All of the recovered munitions were 75 mm projectiles. Two projectiles contained an undetermined fluid, which prompted the USACE to summon the Army’s Fort Belvoir’s 55th Ordnance Company and D.C.’s Fire and Emergency Services to the scene.
The two suspicious munitions were safely assessed, packaged and transported to the nearest military installation — Aberdeen Proving Grounds in Harford County, Maryland — for additional assessment.
“The safety of our employees, as well as those on the AU campus and surrounding communities, is of the utmost importance to the U.S. Army,” said Kurt Rauschenberg, chief of public affairs for the Army Corps of Engineers.
At Aberdeen Proving grounds, X-ray technology and a Portable Isotopic Neutron Spectroscopy System — or PINS — will enable investigators to identify the suspicious liquid non-intrusively, without having to open the projectile.
The devices were found in a steep hillside on Rockwood Parkway NW, next to the former AU Public Safety Building, which was demolished in August 2017.
The area where the projectiles were found was in a fenced-off Army Corps worksite, near Fletcher Gate, on the southern edge of the campus. Remediation crews have been excavating potentially-contaminated soil under and near the former public safety building,
The painstaking, safety-based work is a continuation of the decadeslong cleanup in the Spring Valley neighborhood, which focused on the home at 4825 Glenbrook Road NW, adjacent to the AU campus. The property where the home sat was once dubbed the “mother of all toxic dumps.”
The Army Corps knocked the home down in 2012 and began the time-consuming remediation to remove any dangerous materials and soil before returning the property to the university.

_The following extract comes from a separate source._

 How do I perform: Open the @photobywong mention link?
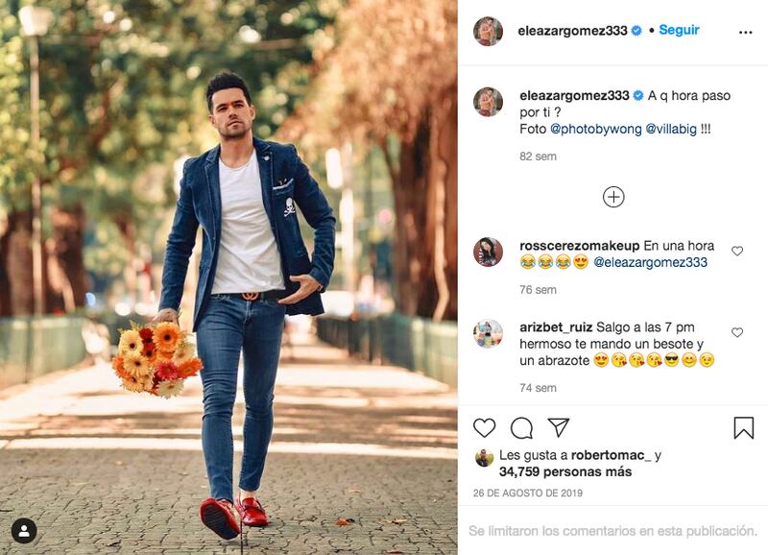595,129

In November of 2021, the Army Corps said the cleanup at the Glenbrook Road site was completed, after it remediated, removed and recovered 556 munition items (23 of them filled with chemical agents), more than a ton of laboratory debris, 53 intact and sealed glass containers of chemical agents and 7,500 tons of contaminated soil.
Since then, remediation work has shifted to the area near the former public safety building.
When the items were discovered Tuesday, AU’s vice president and CFO Dr. Bronte Burleigh-Jones notified the university community, saying there was no known threat to campus safety and that campus activities would continue.
In a statement to WTOP, D.C. Del. Eleanor Holmes Norton said, “I’m deeply concerned about the suspected munitions found on American University’s campus and thank the U.S. Army Corps of Engineers for coordinating an immediate response for the safety of the public.”
“I have sounded the alarm when similar munitions have been found in D.C. since 1993, and I’ll continue to work with the relevant entities until I’m satisfied the threat has been contained,” she added.
In 2022, WTOP reported that a World War I-era unexploded shell discovered by the National Park Service during construction of a trail through Northeast D.C.’s Fort Totten may have been transported from the Spring Valley cleanup site, adjacent to AU.